Birinci husus, Türkiye kalıcı fiyat istikrarını sağlamak zorunda. 2017'nin tek haneli enflasyonla tamamlanması için elimizden geleni yapmalıyız. Merkez Bankası'nın, piyasanın canına okumadan sürdürdüğü parasal sıkılaştırmanın gerekliliğini kabul etmek durumundayız. Aslında, gıda fiyatlarındaki büyük oyun olmasa Türkiye bugün ılımlı da olsa faizleri indireceği sınırlara da geldi.
İkinci husus, mali disiplin ve bilhassa sosyal güvenlik sisteminin yeniden ele alınması gereği. Hatta bu kapsamda giderek katılaşan sosyal harcama dinamiklerinin de gözden geçirilmesi zaruri.
Üçüncü husus, kuşkusuz faizlerin kademeli olarak aşağıya çekilmesi.
Dördüncü husus; eğitimli, milli değerlerle donatılmış, küresel rekabete uyum sağlayacak insan kalitesi.

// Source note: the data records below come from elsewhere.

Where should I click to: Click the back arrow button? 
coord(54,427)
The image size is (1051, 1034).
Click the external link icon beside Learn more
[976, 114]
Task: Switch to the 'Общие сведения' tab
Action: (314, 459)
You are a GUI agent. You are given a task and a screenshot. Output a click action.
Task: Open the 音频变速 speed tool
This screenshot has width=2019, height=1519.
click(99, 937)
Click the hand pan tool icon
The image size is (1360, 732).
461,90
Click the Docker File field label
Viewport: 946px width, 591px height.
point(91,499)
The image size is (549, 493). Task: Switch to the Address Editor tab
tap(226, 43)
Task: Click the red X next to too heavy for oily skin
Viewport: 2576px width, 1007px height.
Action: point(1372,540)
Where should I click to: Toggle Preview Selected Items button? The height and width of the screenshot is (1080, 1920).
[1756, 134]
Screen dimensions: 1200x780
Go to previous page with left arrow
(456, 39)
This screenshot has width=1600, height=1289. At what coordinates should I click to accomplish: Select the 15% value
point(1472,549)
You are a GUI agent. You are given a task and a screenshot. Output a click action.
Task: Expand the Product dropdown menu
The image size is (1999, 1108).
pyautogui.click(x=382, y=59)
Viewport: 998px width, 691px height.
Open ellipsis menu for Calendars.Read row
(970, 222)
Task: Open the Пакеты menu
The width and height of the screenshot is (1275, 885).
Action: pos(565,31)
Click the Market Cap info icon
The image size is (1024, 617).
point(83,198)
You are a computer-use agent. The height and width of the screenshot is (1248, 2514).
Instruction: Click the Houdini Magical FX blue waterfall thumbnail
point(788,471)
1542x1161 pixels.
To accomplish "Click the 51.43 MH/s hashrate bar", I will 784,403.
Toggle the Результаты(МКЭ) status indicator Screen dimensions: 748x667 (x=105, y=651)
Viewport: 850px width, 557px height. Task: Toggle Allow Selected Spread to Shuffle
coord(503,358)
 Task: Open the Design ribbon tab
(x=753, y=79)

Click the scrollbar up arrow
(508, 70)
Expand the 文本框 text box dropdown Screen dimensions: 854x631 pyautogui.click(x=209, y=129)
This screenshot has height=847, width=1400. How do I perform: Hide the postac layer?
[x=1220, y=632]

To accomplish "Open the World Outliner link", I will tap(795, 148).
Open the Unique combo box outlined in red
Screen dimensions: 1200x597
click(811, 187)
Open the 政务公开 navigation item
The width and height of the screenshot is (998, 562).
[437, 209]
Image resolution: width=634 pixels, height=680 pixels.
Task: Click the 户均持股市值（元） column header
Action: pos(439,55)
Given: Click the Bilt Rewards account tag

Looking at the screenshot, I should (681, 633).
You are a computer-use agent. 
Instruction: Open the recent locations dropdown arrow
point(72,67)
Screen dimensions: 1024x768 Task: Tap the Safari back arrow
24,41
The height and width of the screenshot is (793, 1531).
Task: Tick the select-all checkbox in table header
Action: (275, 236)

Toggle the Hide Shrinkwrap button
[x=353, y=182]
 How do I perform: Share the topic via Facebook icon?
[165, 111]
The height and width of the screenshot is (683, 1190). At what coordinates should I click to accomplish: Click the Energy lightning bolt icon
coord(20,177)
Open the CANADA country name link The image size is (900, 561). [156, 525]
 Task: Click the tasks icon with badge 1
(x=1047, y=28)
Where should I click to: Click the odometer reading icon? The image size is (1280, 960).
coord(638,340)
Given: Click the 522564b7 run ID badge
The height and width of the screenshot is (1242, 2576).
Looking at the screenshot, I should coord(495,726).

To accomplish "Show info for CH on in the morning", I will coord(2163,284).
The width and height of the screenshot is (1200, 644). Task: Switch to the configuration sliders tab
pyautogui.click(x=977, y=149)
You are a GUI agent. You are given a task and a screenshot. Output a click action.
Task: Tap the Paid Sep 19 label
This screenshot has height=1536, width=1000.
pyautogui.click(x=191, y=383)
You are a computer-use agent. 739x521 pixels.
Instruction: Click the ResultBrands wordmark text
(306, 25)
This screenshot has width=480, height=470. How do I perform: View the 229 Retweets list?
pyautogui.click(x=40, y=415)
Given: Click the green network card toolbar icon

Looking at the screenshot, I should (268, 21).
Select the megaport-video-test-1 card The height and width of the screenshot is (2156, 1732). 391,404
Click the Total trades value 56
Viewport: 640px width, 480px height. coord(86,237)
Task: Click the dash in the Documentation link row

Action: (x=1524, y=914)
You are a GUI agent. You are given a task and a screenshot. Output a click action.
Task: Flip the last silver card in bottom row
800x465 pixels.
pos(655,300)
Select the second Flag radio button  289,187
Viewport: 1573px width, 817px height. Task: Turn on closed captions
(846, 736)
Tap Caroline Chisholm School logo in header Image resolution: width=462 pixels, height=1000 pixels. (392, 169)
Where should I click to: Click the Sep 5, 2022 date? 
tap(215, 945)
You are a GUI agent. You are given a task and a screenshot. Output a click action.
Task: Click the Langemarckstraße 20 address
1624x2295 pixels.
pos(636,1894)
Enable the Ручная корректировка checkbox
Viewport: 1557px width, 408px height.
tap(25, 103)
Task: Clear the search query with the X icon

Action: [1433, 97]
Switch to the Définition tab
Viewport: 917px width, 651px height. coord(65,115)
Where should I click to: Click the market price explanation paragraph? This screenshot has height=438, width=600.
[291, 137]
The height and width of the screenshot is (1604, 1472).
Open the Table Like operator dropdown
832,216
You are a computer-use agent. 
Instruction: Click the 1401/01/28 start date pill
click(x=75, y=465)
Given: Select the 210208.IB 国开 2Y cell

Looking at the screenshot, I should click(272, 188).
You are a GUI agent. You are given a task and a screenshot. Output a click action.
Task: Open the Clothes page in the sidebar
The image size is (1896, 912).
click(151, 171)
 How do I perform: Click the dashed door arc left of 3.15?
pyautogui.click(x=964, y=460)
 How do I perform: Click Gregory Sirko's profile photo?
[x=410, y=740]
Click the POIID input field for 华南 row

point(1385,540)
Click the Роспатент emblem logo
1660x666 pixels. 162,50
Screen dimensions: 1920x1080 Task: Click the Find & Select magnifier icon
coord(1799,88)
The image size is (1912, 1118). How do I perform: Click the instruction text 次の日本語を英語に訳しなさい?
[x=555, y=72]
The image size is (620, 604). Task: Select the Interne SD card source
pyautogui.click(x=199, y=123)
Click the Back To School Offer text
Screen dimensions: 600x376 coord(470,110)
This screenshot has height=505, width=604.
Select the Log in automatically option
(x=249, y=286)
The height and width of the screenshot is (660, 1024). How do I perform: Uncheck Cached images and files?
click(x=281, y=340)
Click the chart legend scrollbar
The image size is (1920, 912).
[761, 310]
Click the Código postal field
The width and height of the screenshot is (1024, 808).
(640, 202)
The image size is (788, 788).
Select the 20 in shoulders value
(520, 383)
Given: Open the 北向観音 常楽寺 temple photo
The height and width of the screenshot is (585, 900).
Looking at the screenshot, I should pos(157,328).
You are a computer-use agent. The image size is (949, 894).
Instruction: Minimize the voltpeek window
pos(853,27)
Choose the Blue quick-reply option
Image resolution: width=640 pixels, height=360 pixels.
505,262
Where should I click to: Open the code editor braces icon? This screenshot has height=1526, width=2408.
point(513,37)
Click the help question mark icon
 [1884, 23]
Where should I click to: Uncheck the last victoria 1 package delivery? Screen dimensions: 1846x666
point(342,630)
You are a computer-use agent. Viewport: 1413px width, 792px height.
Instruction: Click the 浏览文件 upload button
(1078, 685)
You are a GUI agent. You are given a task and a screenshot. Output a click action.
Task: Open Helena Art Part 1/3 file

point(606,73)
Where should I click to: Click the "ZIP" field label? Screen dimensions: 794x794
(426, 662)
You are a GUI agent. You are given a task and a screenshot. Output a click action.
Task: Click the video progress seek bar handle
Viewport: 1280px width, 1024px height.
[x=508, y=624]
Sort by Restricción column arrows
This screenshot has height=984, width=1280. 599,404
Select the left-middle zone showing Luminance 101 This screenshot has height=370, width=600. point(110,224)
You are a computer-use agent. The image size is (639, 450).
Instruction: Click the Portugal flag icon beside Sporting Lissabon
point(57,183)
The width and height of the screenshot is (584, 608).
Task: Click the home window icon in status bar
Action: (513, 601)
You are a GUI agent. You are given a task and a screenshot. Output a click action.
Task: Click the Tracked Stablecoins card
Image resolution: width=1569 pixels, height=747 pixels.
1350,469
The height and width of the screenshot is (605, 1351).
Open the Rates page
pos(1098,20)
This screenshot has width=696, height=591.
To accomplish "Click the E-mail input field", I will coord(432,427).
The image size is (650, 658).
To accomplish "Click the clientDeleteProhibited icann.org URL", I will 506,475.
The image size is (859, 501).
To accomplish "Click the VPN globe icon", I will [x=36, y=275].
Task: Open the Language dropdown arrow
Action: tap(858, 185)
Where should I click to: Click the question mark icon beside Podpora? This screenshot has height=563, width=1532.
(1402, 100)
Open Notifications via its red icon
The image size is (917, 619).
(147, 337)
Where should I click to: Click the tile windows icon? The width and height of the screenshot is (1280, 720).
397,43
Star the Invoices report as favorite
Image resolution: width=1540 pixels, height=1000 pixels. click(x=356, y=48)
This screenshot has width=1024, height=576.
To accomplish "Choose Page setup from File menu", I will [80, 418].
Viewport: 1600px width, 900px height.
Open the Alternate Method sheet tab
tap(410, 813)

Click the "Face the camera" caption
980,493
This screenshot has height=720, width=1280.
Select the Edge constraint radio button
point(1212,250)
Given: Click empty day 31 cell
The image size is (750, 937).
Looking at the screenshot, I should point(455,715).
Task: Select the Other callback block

Maalesef, eğitim sistemimiz sadece sınav odaklı ve bir kuşağı kaybetmek üzereyiz.
Son husus, "hukukun üstünlüğü, adil yargı." Yargının itibarının artırılması, vereceği kararlar, karar vermeye esas deliller ve yargılama hızı ile ilintili.
Özetle... Türkiye, 2018 sonuna kadar 1.5 yıllık bir plan dahilinde ekonomik ve toplumsal güçlendirme önlemleri ile 2019 ve sonrasını garanti altına alabilir. Doğru ve zamanlamalı karar kazandırır, erteleme ise kaybettirir.